La Cinquième République a été beaucoup critiquée, par les radicaux mais aussi par certains socialistes, pour son parlementarisme rationalisé. Même s'il ne s'agit pas d'un référendum d'initiative populaire, ce référendum est tout de même rationalisé – il est, en tout cas, très encadré. Personnellement, je partage les critiques inverses : j'aurais préféré que le peuple puisse proposer sans entraves à ses représentants de se saisir d'un texte. Les nombreux garde-fous mis en place par ces deux projets de loi montrent que l'utilisation de cette procédure ne pourra pas susciter de grandes craintes. Le président de la commission a raison de dire que ce sont les grands partis de notre vie politique – si ce n'est les deux plus grands d'entre eux – qui permettront la mise en oeuvre de cette initiative. Dans la réforme institutionnelle qui sera présentée par le Gouvernement, l'une des seules avancées sera sans doute l'élection d'un certain nombre de députés à la proportionnelle : ce mode de scrutin contribuera peut-être à la diversification des parlementaires, lesquels pourront, de manière moins partisane, permettre l'inscription de certains textes cosignés par les électeurs à l'ordre du jour de l'Assemblée nationale.

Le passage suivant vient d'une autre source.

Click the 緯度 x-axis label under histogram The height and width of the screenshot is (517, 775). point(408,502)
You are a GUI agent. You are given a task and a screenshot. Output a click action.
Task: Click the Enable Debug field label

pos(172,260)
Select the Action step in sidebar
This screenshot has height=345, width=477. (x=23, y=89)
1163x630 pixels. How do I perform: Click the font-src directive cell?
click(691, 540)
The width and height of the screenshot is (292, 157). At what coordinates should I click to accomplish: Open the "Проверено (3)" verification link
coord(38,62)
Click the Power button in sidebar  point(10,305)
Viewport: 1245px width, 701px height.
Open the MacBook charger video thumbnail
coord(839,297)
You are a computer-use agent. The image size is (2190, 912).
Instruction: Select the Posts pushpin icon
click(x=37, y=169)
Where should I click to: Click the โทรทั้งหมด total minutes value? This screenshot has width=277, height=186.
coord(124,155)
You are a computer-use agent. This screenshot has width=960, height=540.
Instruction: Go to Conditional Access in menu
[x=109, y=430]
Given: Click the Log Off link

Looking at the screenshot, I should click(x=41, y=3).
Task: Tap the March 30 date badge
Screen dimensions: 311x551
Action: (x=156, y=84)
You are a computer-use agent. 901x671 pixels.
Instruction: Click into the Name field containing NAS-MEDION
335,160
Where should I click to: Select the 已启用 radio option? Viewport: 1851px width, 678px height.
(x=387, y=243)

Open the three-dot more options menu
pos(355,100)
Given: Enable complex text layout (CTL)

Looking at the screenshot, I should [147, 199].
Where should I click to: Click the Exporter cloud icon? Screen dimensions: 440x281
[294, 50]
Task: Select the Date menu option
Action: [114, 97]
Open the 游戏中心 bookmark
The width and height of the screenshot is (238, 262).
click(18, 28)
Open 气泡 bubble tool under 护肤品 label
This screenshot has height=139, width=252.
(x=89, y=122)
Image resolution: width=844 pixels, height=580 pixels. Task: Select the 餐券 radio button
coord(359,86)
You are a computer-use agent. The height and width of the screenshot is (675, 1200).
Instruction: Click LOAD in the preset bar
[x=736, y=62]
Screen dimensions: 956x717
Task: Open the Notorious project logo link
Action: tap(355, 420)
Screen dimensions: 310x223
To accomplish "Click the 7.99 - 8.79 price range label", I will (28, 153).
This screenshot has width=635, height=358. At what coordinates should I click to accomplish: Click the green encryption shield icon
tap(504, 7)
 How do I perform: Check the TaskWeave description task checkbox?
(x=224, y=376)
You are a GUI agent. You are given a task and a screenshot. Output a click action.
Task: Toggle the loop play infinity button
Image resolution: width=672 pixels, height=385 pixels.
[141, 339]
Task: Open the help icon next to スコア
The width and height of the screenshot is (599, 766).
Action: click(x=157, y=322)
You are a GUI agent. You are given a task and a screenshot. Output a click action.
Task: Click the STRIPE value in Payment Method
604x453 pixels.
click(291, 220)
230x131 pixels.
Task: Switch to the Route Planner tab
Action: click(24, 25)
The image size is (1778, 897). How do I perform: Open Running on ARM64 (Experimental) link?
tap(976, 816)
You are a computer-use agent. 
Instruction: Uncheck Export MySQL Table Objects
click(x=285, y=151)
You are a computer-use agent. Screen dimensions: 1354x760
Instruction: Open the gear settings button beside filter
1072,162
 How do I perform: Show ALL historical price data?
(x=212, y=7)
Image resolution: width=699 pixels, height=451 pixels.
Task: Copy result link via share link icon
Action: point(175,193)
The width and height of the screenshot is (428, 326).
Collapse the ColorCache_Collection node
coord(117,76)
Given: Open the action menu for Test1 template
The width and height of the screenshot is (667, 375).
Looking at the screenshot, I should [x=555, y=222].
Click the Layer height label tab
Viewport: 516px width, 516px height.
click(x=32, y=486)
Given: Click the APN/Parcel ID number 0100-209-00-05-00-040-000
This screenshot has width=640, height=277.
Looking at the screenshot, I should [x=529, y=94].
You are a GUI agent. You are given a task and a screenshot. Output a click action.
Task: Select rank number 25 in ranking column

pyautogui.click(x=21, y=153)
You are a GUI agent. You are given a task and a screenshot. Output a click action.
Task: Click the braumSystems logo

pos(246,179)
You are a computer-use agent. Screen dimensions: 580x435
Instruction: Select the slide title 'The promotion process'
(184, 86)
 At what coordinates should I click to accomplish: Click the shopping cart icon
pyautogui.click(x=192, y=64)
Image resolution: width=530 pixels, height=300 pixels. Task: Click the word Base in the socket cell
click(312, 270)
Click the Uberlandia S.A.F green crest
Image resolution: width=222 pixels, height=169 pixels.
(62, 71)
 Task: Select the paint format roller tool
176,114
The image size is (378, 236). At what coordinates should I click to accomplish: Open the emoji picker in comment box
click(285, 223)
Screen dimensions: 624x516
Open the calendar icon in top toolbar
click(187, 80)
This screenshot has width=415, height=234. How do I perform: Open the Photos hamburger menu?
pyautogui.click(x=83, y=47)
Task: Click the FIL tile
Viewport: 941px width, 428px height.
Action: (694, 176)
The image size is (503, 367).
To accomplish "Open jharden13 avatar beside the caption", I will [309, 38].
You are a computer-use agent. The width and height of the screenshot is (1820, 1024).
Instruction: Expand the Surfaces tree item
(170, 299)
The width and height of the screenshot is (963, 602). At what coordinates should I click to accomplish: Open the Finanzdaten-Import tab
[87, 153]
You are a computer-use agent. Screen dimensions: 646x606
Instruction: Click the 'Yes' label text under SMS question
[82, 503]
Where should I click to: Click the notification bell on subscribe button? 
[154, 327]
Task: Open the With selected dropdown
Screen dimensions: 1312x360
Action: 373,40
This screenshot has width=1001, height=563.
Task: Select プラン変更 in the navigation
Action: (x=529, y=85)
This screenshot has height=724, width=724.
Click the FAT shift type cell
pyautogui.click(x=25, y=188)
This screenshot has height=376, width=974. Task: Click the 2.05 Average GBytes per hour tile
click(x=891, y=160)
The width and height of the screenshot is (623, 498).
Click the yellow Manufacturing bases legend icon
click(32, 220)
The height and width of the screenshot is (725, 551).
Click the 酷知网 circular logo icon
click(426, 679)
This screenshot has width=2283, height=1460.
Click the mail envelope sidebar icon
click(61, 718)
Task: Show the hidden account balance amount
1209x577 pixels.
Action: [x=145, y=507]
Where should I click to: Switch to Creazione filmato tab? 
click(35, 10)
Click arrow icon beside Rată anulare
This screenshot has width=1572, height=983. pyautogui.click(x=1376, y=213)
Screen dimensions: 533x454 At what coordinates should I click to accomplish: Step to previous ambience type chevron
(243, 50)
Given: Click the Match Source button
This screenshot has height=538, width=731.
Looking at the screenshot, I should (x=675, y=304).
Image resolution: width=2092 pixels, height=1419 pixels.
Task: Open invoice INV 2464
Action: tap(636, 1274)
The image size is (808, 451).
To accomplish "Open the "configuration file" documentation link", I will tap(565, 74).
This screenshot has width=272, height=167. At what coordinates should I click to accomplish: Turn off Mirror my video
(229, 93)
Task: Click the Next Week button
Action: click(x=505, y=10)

Monsieur le ministre, nous avons du mal à comprendre le contexte politique. Ou peut-être le comprenons-nous trop ! Lors des débats au Sénat, le Gouvernement avait approuvé ces textes, qui ont été adoptés à l'unanimité – le compte rendu en fait foi. Or, depuis le vote du Sénat, la position du Gouvernement a changé : ces textes ne lui conviennent plus tout à fait. Sans doute est-ce pour calmer le jeu politique, en lien avec d'autres projets de loi récemment discutés dans cet hémicycle et qui intéressent directement le peuple. Sans doute votre volonté de retarder un peu la mise en oeuvre de cette réforme de 2008 a-t-elle un lien direct avec la loi ouvrant le mariage et l'adoption aux couples homosexuels – je n'oserais évoquer la question de l'amnistie sociale défendue par nos amis communistes. Je pense que vous cherchez à gagner du temps, monsieur le ministre : c'est dommage.